Imaging Volume Backlash Builds

A backlash is building in response to a controversial paper published last week claiming that growth in U.S. medical imaging volume has slowed over the past several decades. The claims were met with disbelief by many imaging experts who see a growing disconnect between imaging volume and the number of radiologists available to interpret images.

Rising imaging volume has become a mantra within radiology as the field struggles to cope with growing healthcare needs from an aging population and the increasing complexity of imaging technology. 

  • Like other healthcare professionals, radiologists are experiencing rising burnout levels, and a cottage industry of AI and IT solutions has emerged to help them work more efficiently. 

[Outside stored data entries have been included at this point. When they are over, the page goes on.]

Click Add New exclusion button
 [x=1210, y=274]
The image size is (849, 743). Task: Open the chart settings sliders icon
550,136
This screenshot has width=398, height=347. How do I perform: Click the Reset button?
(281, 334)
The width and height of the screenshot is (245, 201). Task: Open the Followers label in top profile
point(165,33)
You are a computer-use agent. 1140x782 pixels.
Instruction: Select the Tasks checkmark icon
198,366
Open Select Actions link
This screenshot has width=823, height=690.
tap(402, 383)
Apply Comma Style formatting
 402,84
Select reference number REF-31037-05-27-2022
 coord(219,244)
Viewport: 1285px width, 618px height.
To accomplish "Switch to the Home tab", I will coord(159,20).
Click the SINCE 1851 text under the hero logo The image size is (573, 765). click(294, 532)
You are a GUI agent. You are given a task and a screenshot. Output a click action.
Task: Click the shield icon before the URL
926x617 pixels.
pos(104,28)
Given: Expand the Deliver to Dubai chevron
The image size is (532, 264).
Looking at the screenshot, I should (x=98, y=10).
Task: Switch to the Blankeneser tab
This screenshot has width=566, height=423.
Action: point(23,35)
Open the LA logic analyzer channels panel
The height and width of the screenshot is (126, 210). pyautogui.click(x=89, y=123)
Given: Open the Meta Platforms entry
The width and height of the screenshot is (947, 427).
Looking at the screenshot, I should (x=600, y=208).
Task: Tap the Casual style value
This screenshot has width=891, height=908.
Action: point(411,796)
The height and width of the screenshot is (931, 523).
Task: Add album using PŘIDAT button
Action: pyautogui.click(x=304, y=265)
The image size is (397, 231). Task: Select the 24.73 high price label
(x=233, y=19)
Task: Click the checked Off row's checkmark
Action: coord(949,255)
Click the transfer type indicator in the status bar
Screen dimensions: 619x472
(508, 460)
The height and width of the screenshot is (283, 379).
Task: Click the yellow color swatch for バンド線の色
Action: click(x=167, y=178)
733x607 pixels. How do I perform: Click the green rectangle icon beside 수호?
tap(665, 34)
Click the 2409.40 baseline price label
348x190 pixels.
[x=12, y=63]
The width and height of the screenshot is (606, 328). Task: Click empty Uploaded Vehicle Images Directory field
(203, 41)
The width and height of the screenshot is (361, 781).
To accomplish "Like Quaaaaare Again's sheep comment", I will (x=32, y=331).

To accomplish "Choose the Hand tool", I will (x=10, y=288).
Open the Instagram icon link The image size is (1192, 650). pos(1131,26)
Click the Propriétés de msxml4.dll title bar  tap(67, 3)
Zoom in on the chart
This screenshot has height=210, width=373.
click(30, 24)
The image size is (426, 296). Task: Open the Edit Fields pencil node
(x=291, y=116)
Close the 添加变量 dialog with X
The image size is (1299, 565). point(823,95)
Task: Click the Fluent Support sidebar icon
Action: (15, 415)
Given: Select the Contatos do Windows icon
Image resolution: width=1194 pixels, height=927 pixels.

But the new paper challenges many of those assumptions. Published as a commentary in JAMA Health Forum by Harvard University economists David Cutler, PhD, and Lev Klarnet, the article cites previously published research on imaging volume from 2003 to 2016, stating that imaging use per capita stabilized in 2008 and began declining thereafter. 

  • The authors suggest it’s unnecessary to dramatically increase the U.S. supply of radiologists given slowing growth: “The decrease in imaging has allowed the US to meet the need for imaging without an increase in radiologists.”

The paper quickly drew criticism from a number of radiology key opinion leaders, including Radiology Partners Chairman and CEO Rich Whitney (who suggested the authors were doing their research on the moon) and radiologist blogger Ben White, MD, who called some of their claims “nonsensical.” 

Indeed, the major fallacy in the JAMA Health Forum paper comes from its conclusion that a lower per capita imaging growth rate obviates the need to expand the radiologist labor pool. 

  • This ignores rising overall volume as the baby boom generation ages and requires more medical care.
  • What’s more, imaging exams are far more complex now than 20 years ago.
  • And these factors have resulted in slowing exam turnaround times. 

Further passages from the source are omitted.